→ WHAT YOU WILL DO: Show every line below where "Given" can be found.

Stored items from a collection:
•••••
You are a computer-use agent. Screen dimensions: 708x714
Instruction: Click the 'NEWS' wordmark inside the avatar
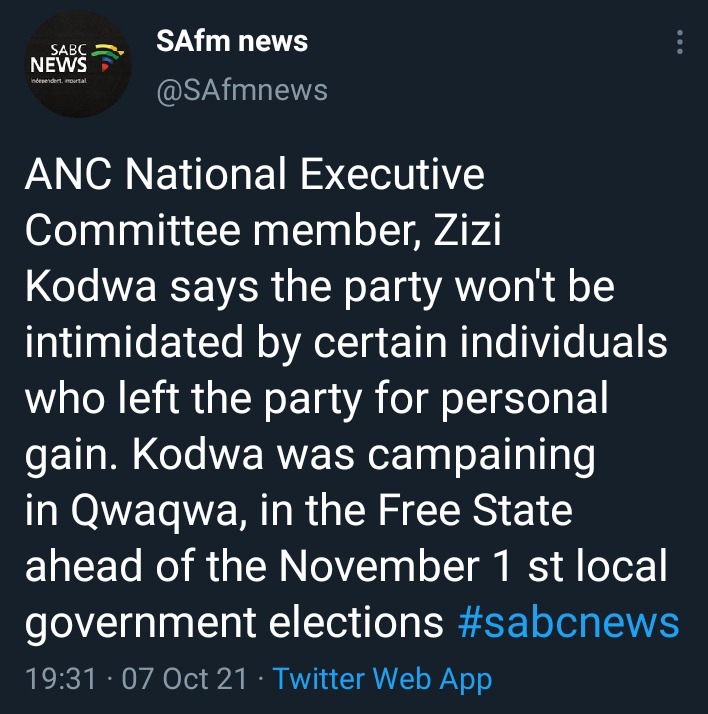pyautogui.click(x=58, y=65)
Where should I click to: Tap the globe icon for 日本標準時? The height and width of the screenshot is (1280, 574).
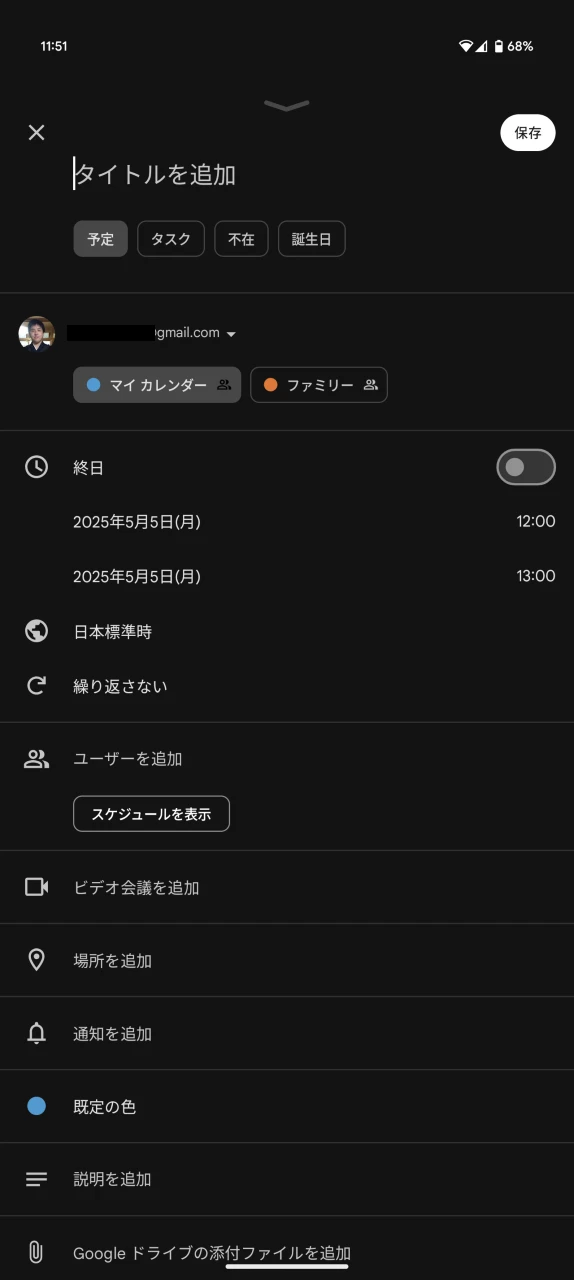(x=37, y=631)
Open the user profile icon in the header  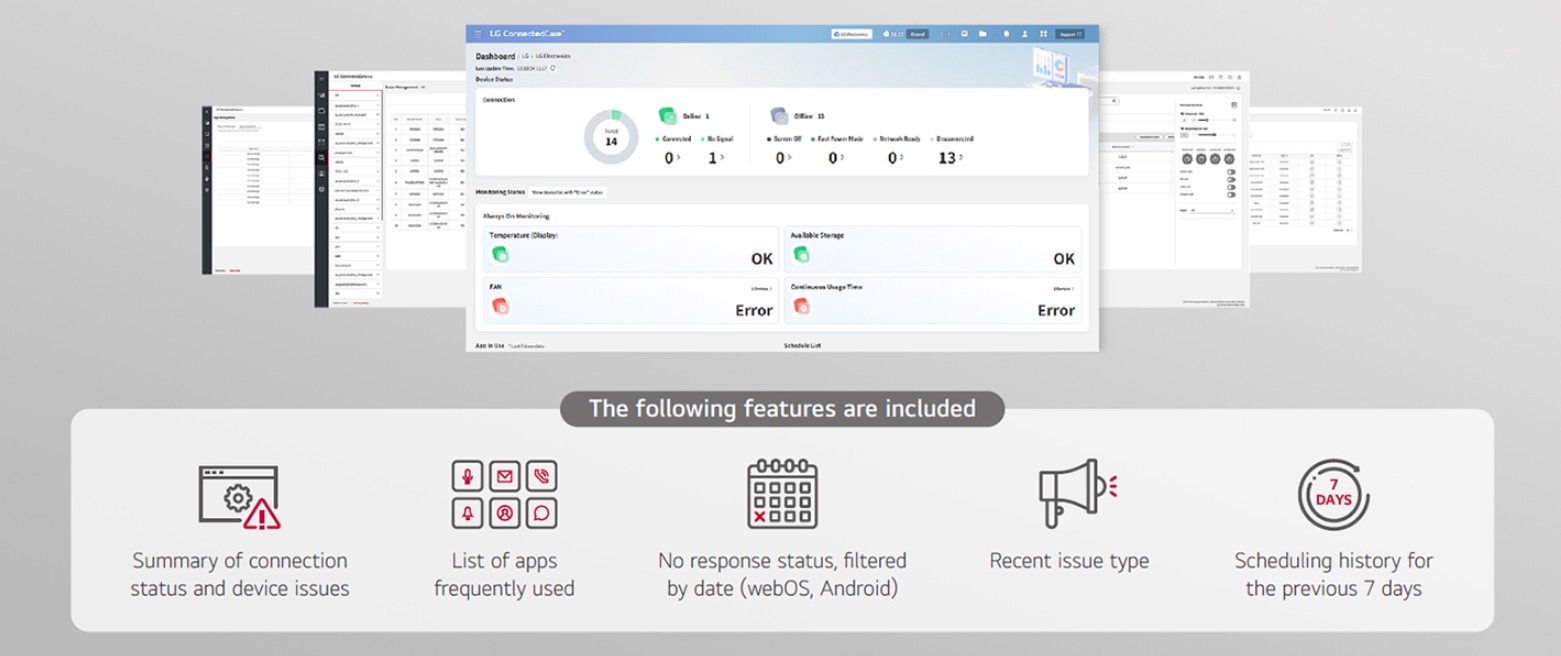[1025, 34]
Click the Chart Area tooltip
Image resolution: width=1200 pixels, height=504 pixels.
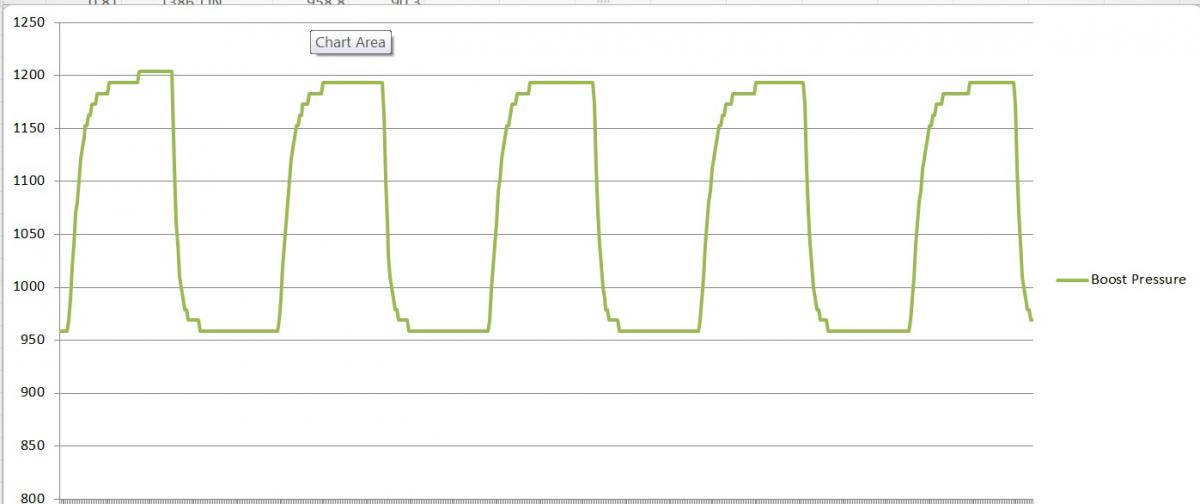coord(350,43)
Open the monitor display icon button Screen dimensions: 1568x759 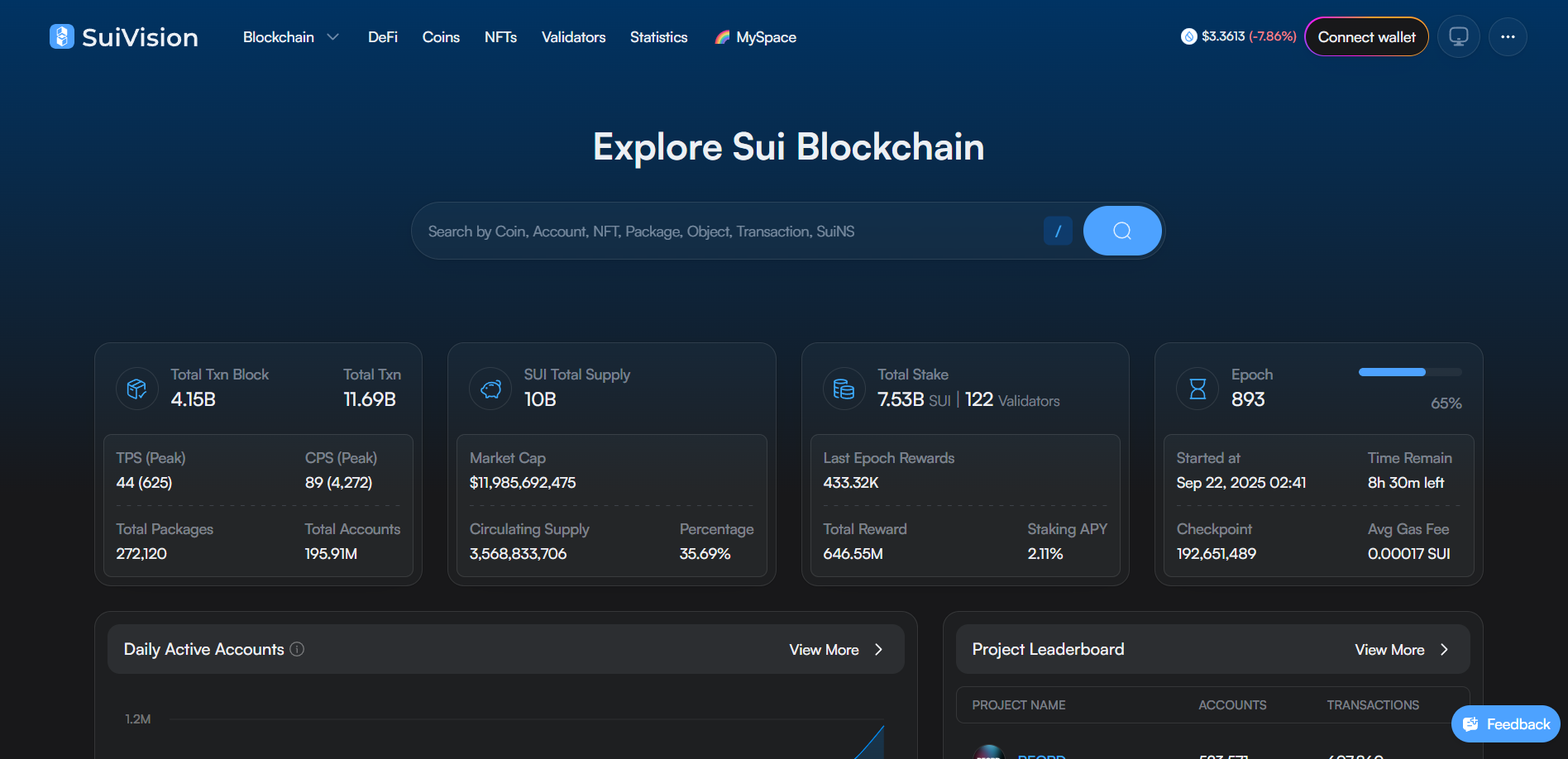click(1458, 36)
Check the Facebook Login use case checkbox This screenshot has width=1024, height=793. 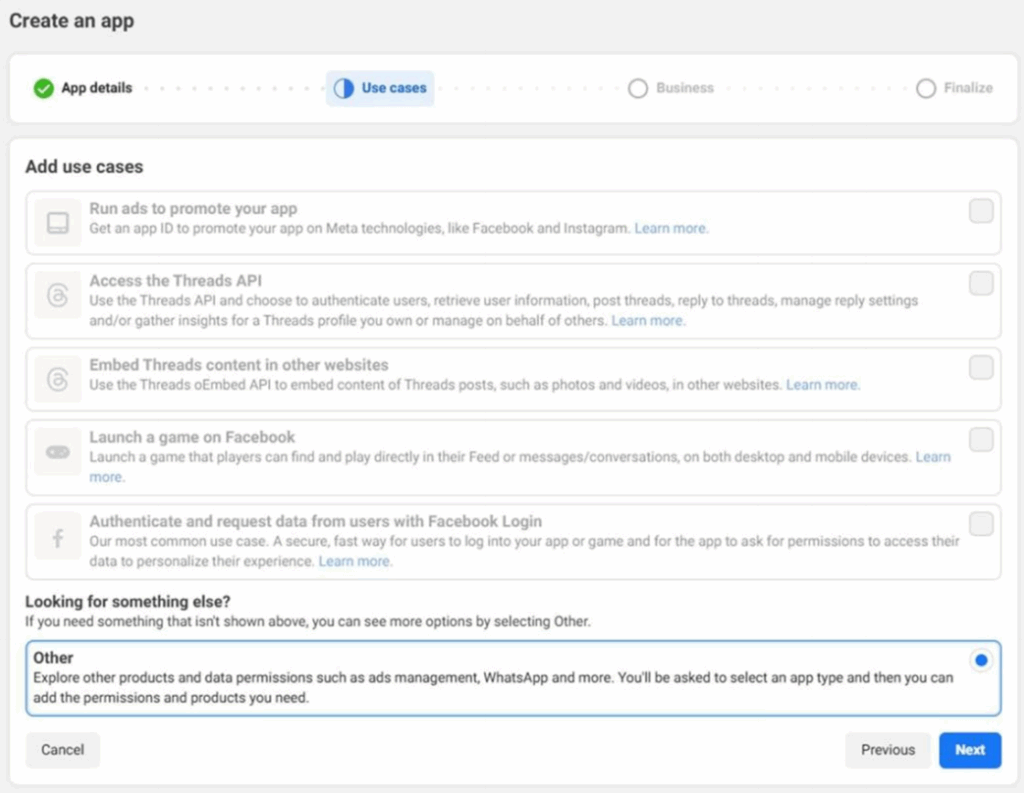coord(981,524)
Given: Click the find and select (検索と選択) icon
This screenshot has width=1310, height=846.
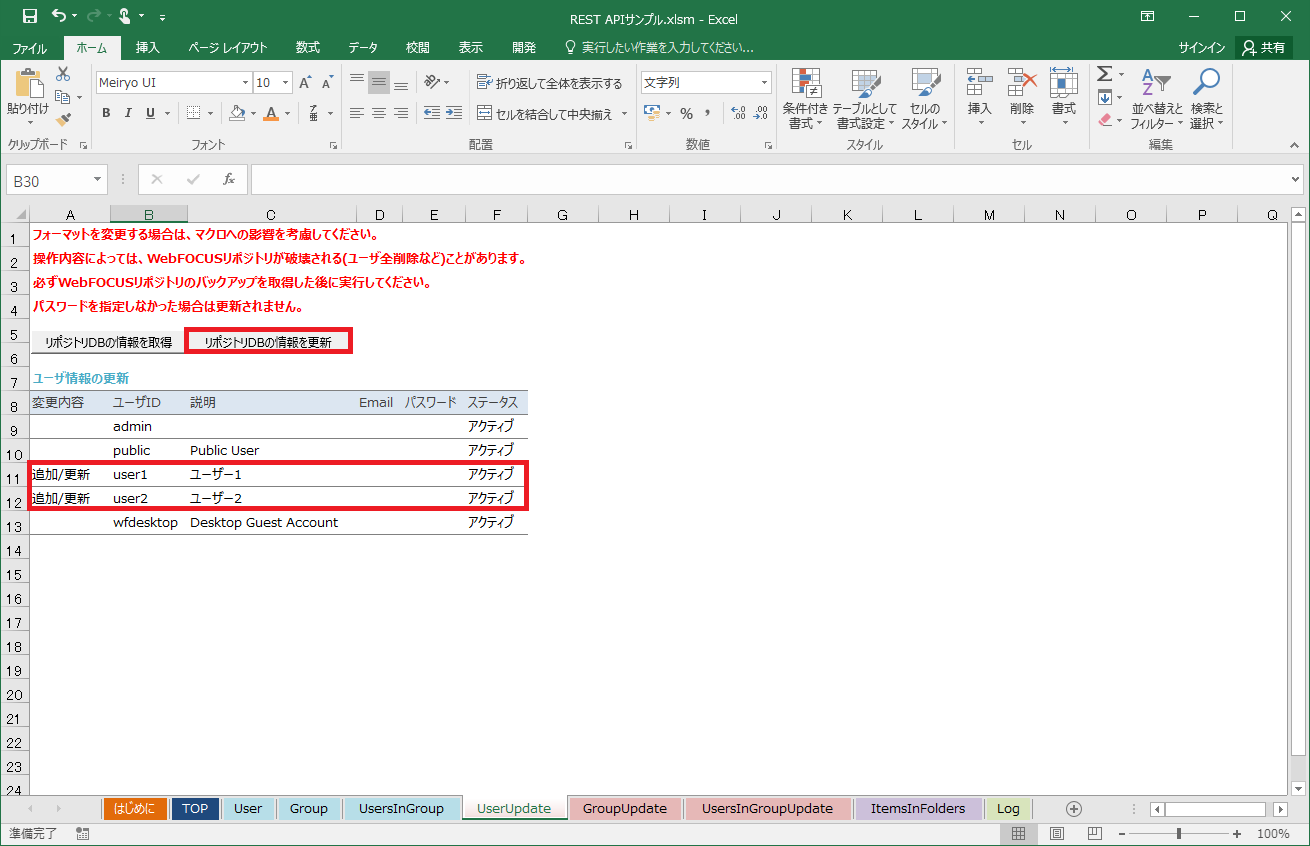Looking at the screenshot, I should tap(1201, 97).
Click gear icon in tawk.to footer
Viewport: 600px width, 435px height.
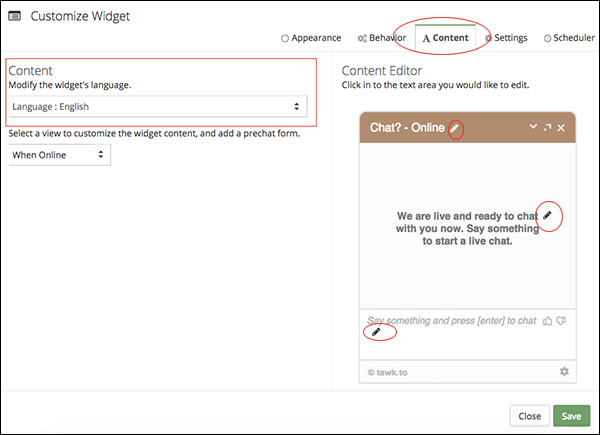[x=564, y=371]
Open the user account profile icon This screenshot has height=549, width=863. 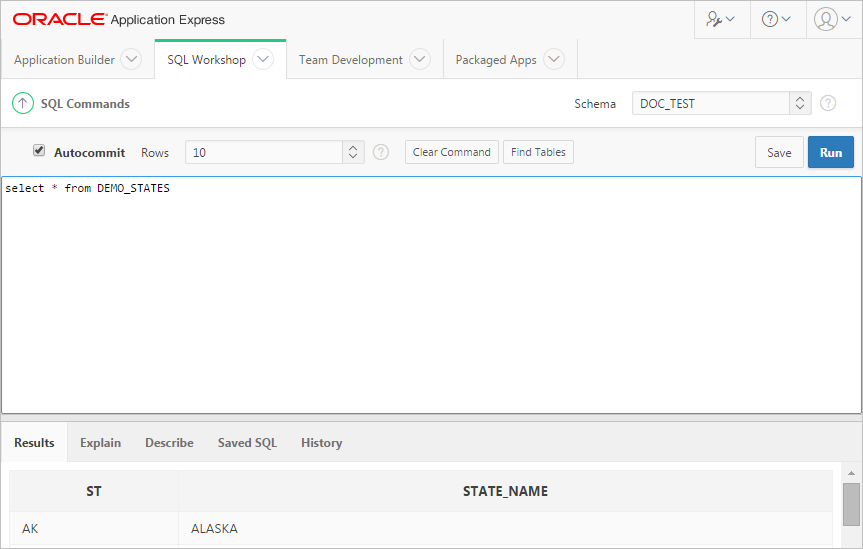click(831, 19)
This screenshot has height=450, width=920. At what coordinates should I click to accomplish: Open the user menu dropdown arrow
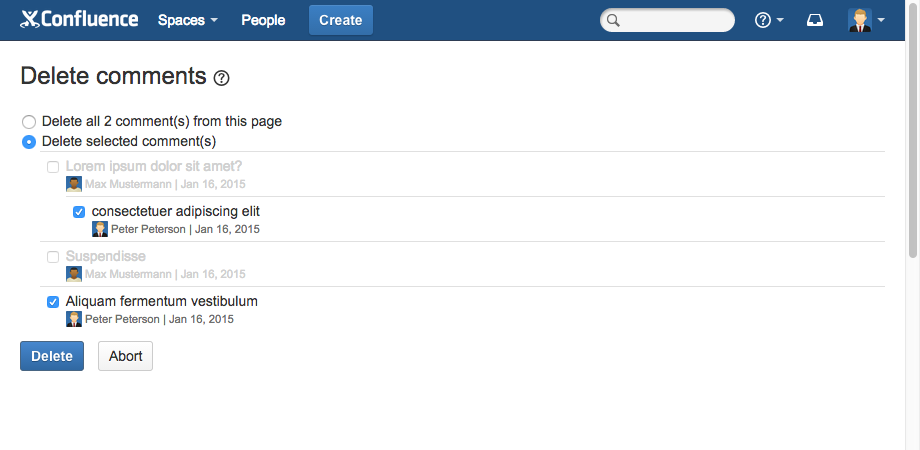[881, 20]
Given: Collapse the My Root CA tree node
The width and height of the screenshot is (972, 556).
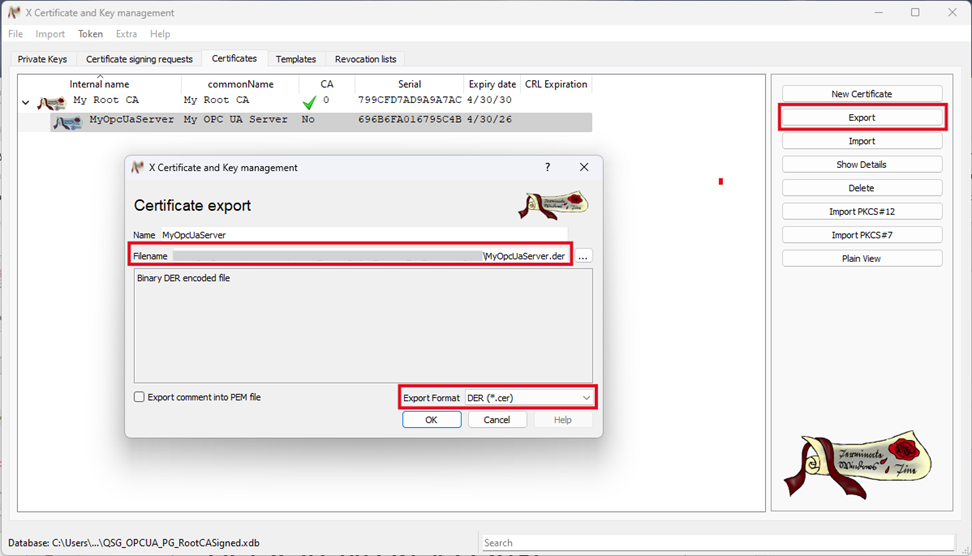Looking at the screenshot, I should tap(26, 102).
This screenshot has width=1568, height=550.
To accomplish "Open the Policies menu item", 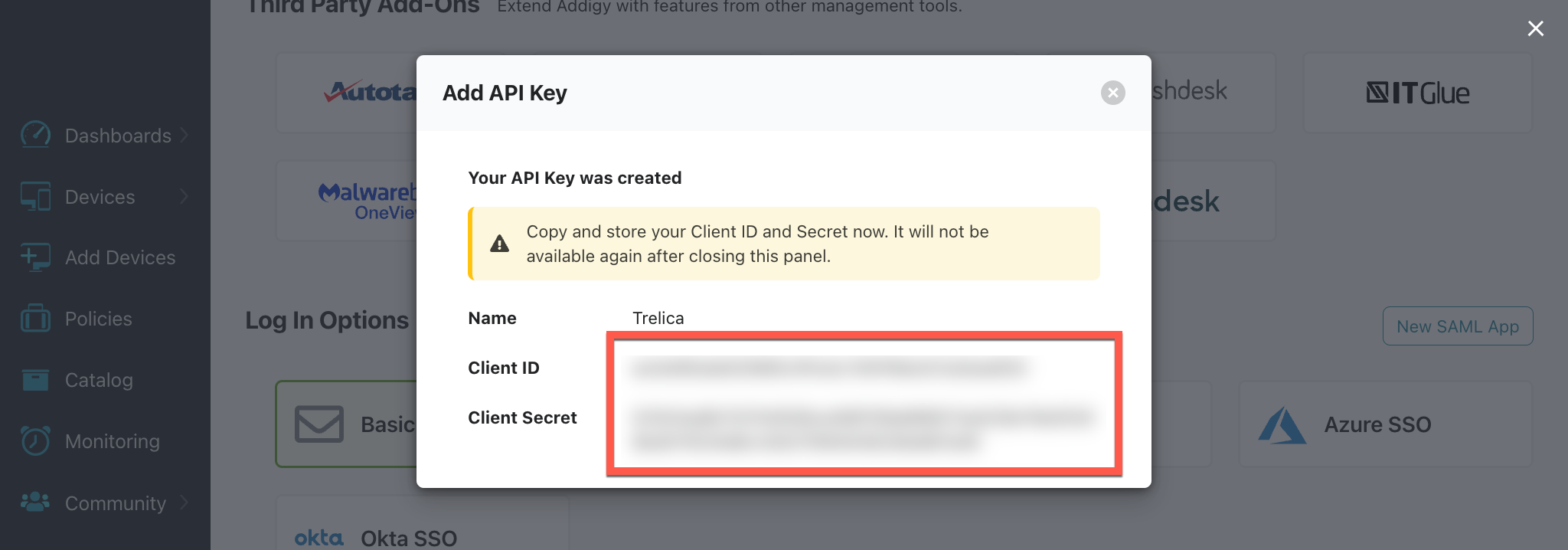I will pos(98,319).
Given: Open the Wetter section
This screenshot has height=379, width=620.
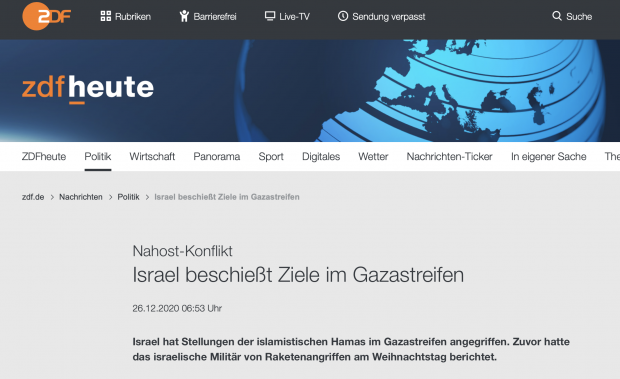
•••••
→ EXERCISE OUTPUT:
Given: Click the find and select (検索と選択) icon
Given: Collapse the My Root CA tree node
Given: Open the Wetter section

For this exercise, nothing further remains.